**Written task:**
Copy the lines from the first one through the line that contains "view menu is", and leave out any pictures.

**Rows of pointing data:**
— START —

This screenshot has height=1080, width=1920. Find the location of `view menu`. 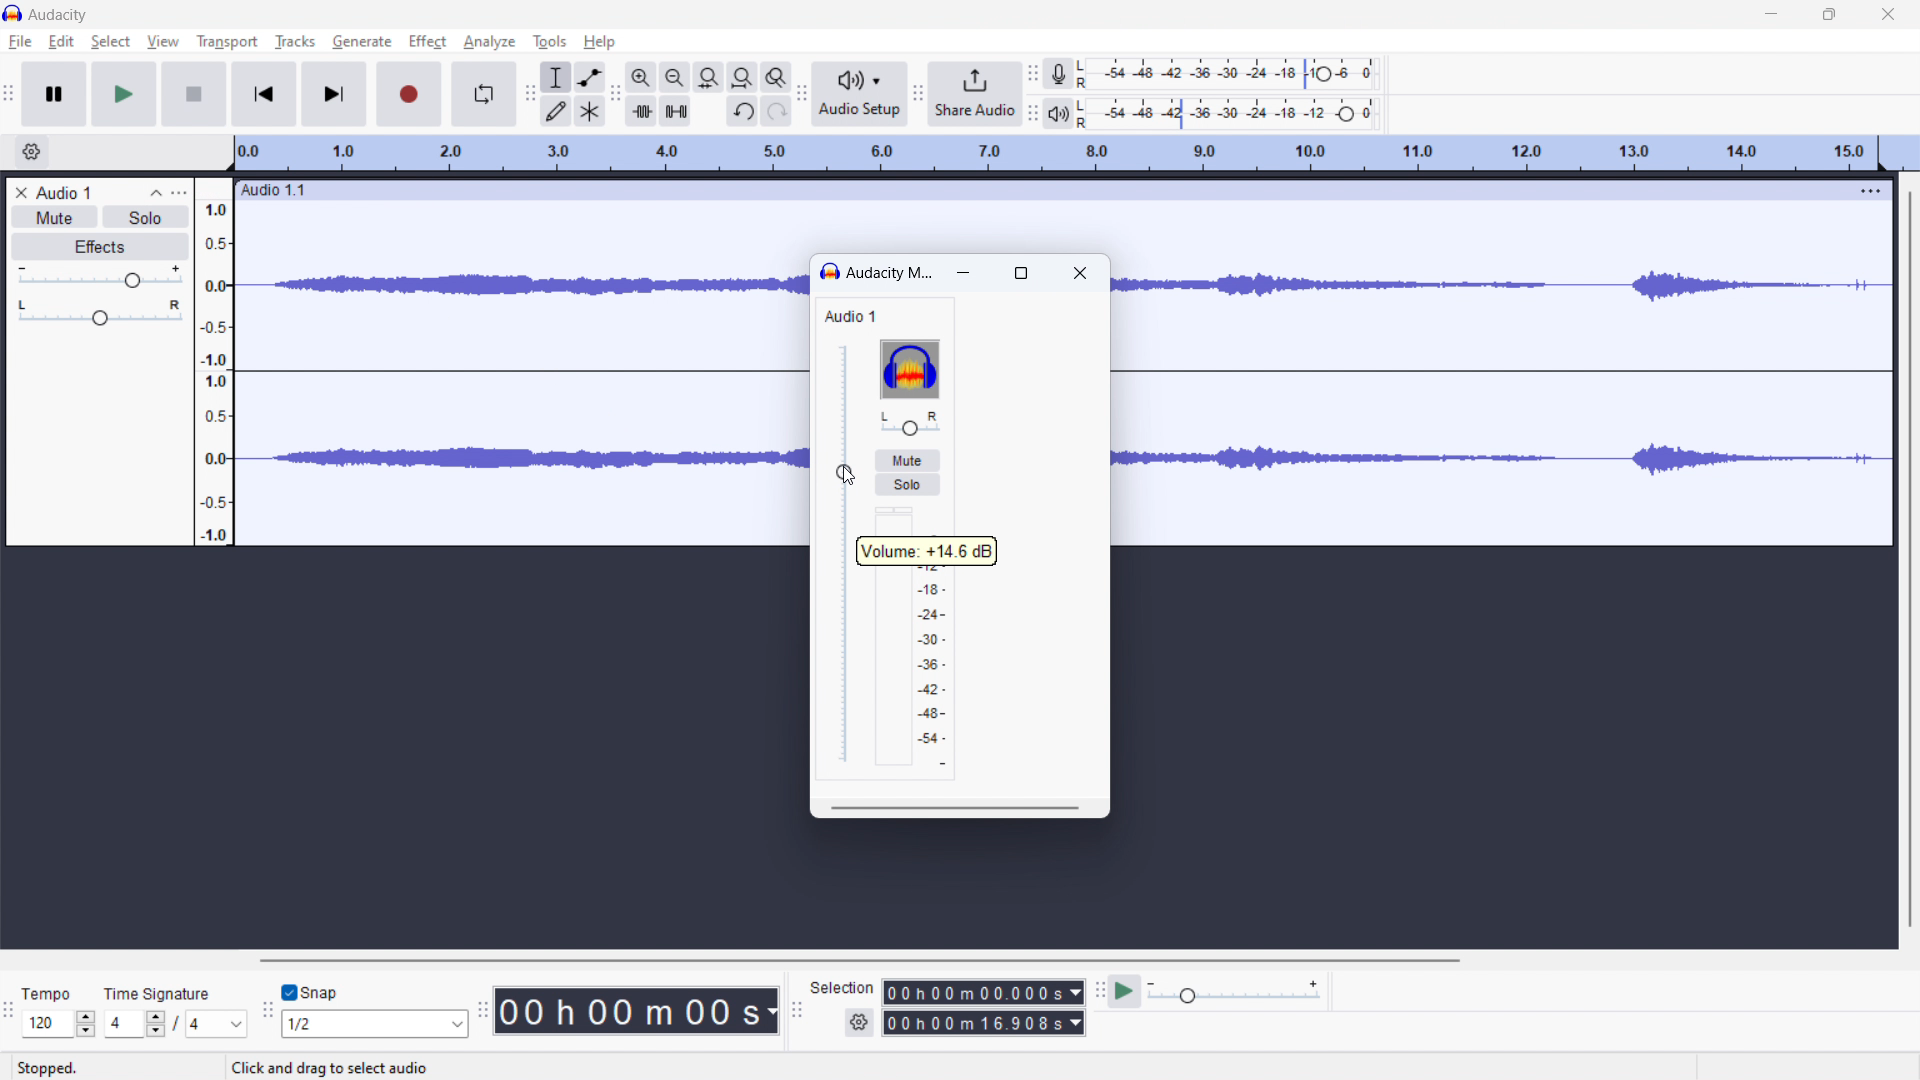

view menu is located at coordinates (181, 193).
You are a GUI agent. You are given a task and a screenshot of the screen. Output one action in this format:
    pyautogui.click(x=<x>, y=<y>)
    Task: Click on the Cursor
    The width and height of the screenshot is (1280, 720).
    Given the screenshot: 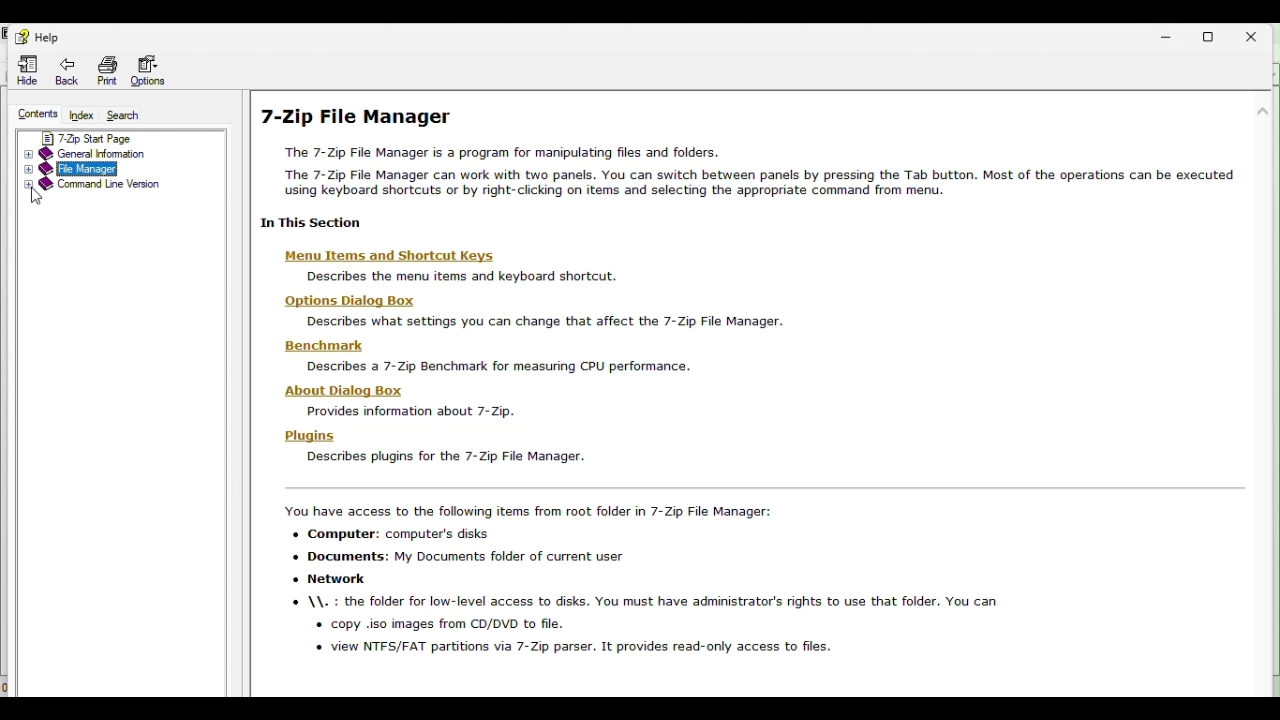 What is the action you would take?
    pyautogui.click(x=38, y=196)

— END —

**Exercise solution:**
This screenshot has height=1080, width=1920. Find the location of `view menu`. 

view menu is located at coordinates (181, 193).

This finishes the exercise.